(Supplied records Opens)

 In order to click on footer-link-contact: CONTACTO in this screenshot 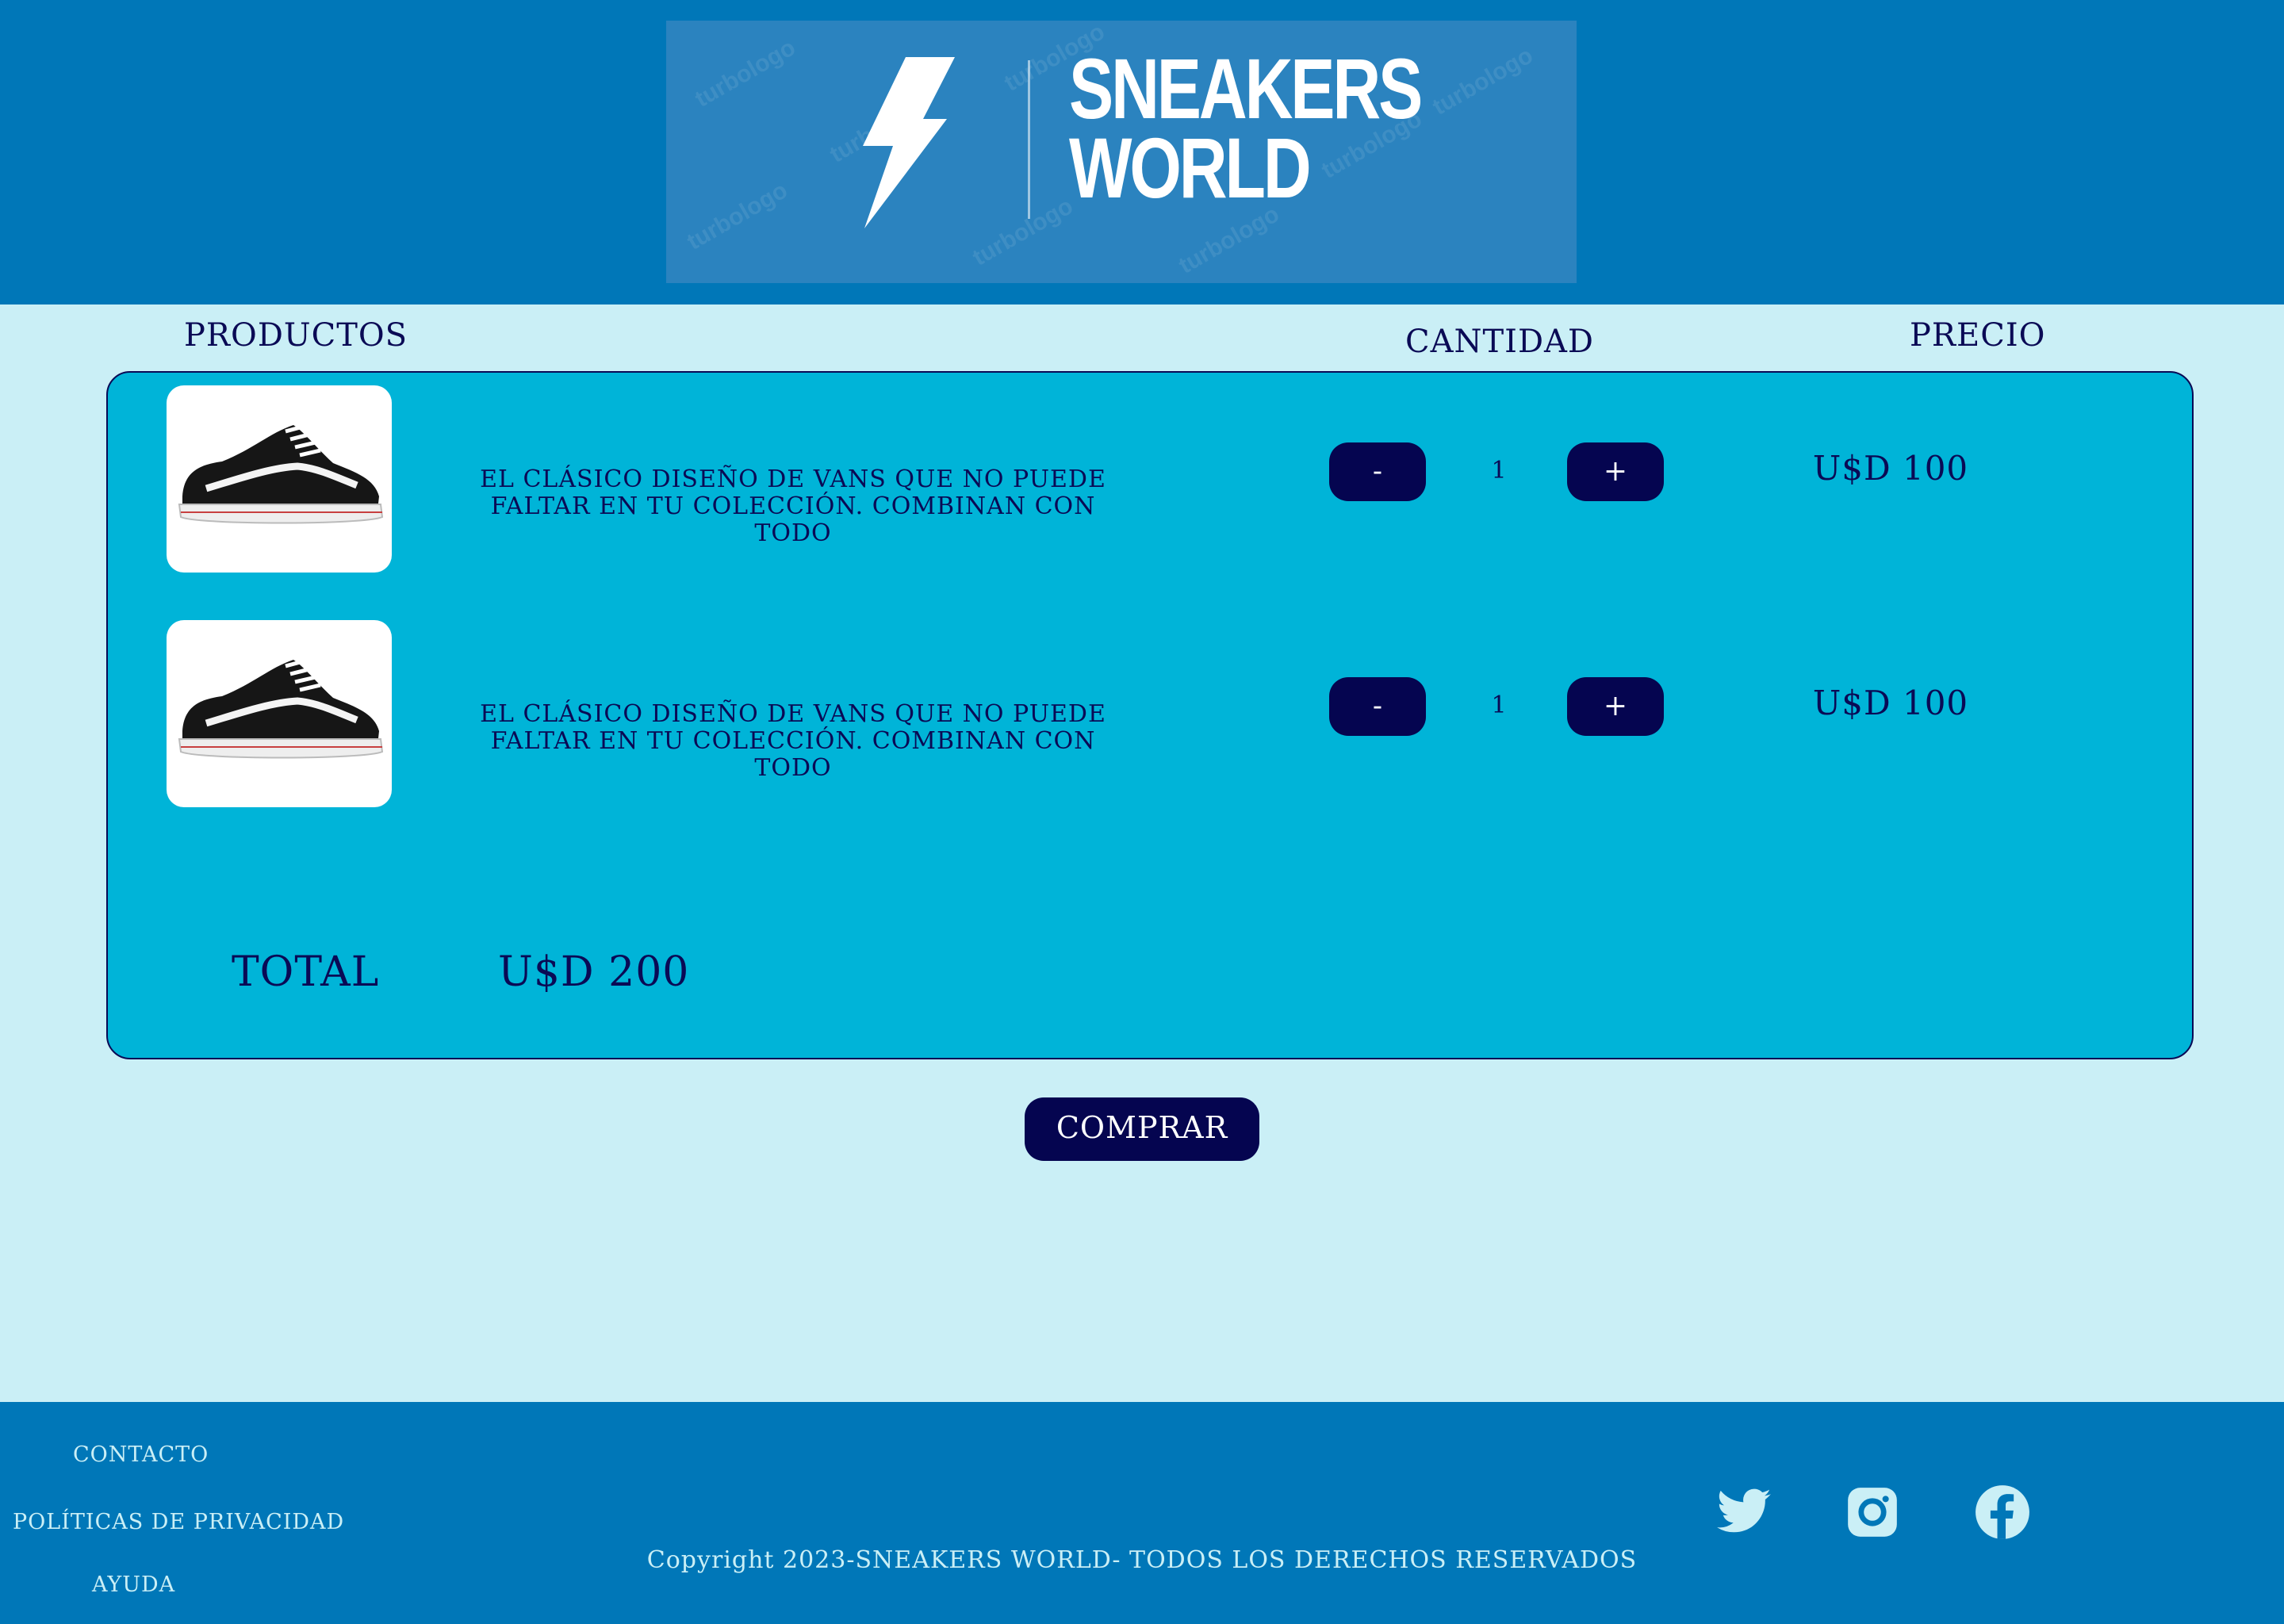, I will do `click(141, 1454)`.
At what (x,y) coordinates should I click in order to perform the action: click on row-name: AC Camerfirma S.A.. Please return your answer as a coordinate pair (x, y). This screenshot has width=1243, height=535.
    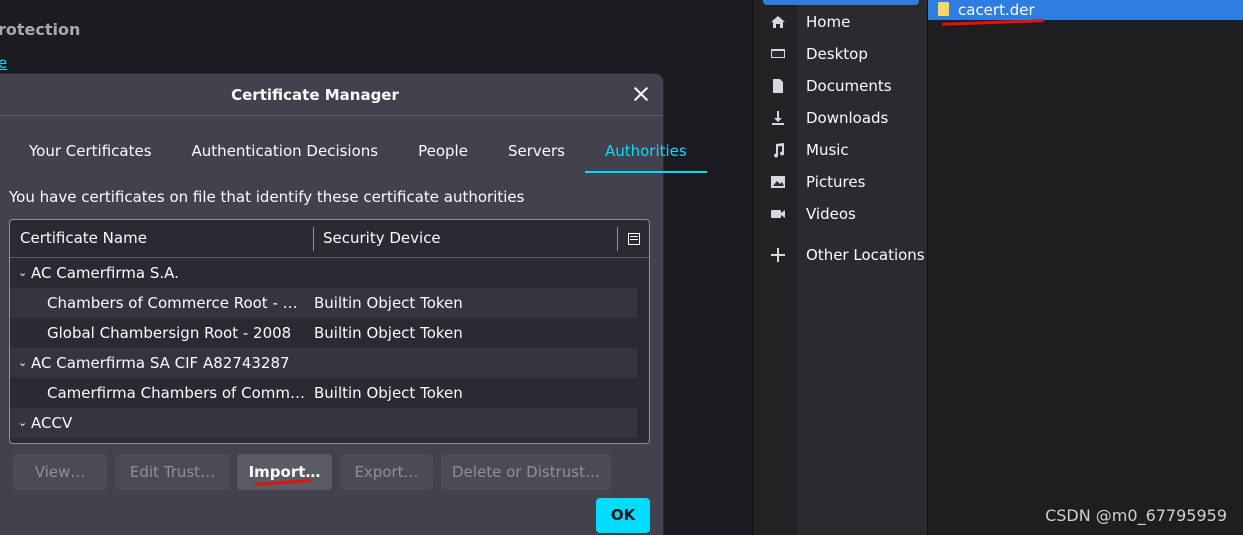
    Looking at the image, I should click on (105, 273).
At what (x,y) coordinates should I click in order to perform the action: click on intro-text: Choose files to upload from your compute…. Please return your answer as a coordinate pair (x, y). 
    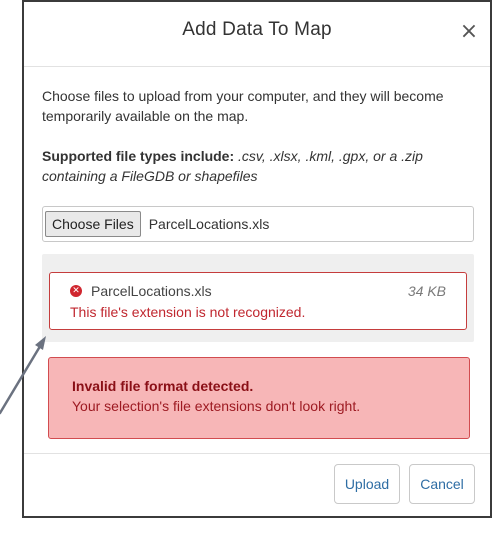
    Looking at the image, I should click on (243, 106).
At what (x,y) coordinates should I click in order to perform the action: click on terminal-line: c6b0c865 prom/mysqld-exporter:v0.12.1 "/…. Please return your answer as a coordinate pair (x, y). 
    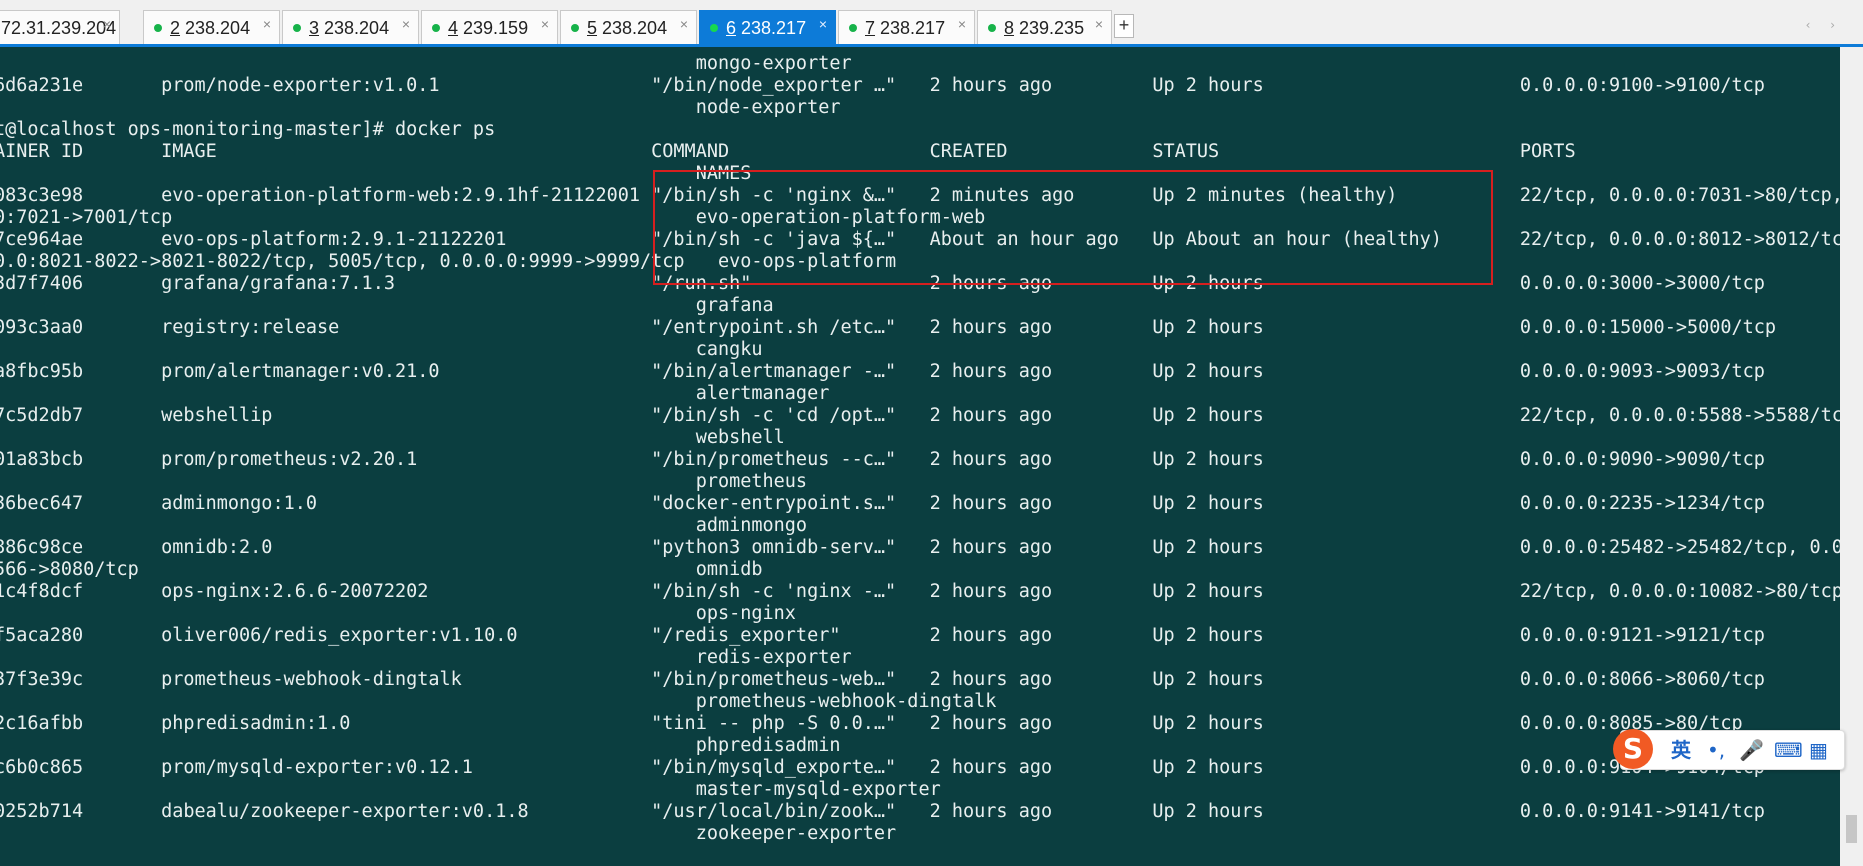
    Looking at the image, I should click on (882, 768).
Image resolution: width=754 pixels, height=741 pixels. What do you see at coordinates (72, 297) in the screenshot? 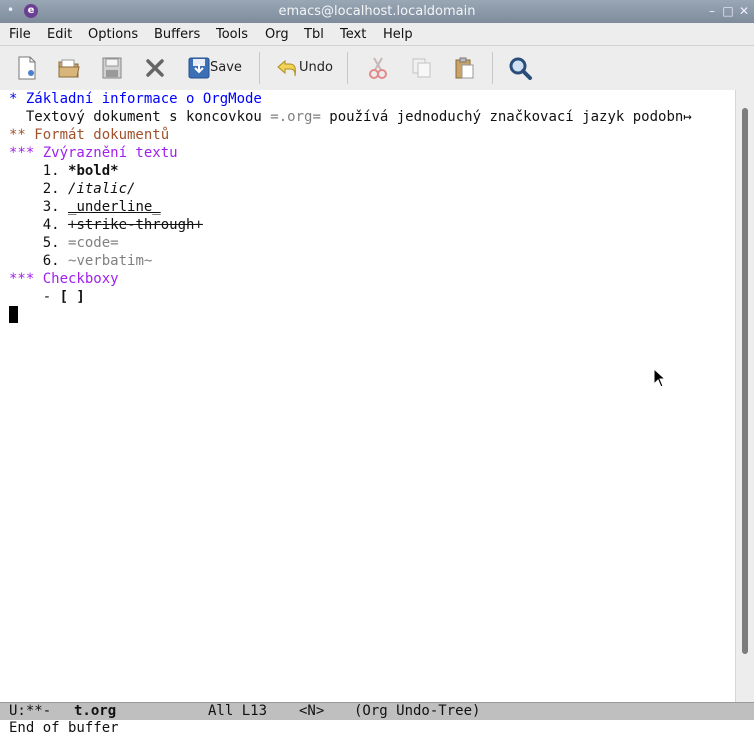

(Supplied records Closes)

◆ Requirement:
Put each line of the records, from the line containing "has width=1243, height=535." through the end of the records, inclusive, into a JSON list of strings with one string per line, skipping blank lines. Leave the pictures out.

◆ Written answer:
[
  "At what (x,y) coordinates should I click in order to perform the action: click on row-name: AC Camerfirma S.A.. Please return your answer as a coordinate pair (x, y). This screenshot has width=1243, height=535.",
  "    Looking at the image, I should click on (105, 273).",
  "At what (x,y) coordinates should I click in order to perform the action: click on intro-text: Choose files to upload from your compute…. Please return your answer as a coordinate pair (x, y). ",
  "    Looking at the image, I should click on (243, 106).",
  "At what (x,y) coordinates should I click in order to perform the action: click on terminal-line: c6b0c865 prom/mysqld-exporter:v0.12.1 \"/…. Please return your answer as a coordinate pair (x, y). ",
  "    Looking at the image, I should click on (882, 768).",
  "Image resolution: width=754 pixels, height=741 pixels. What do you see at coordinates (72, 297) in the screenshot? "
]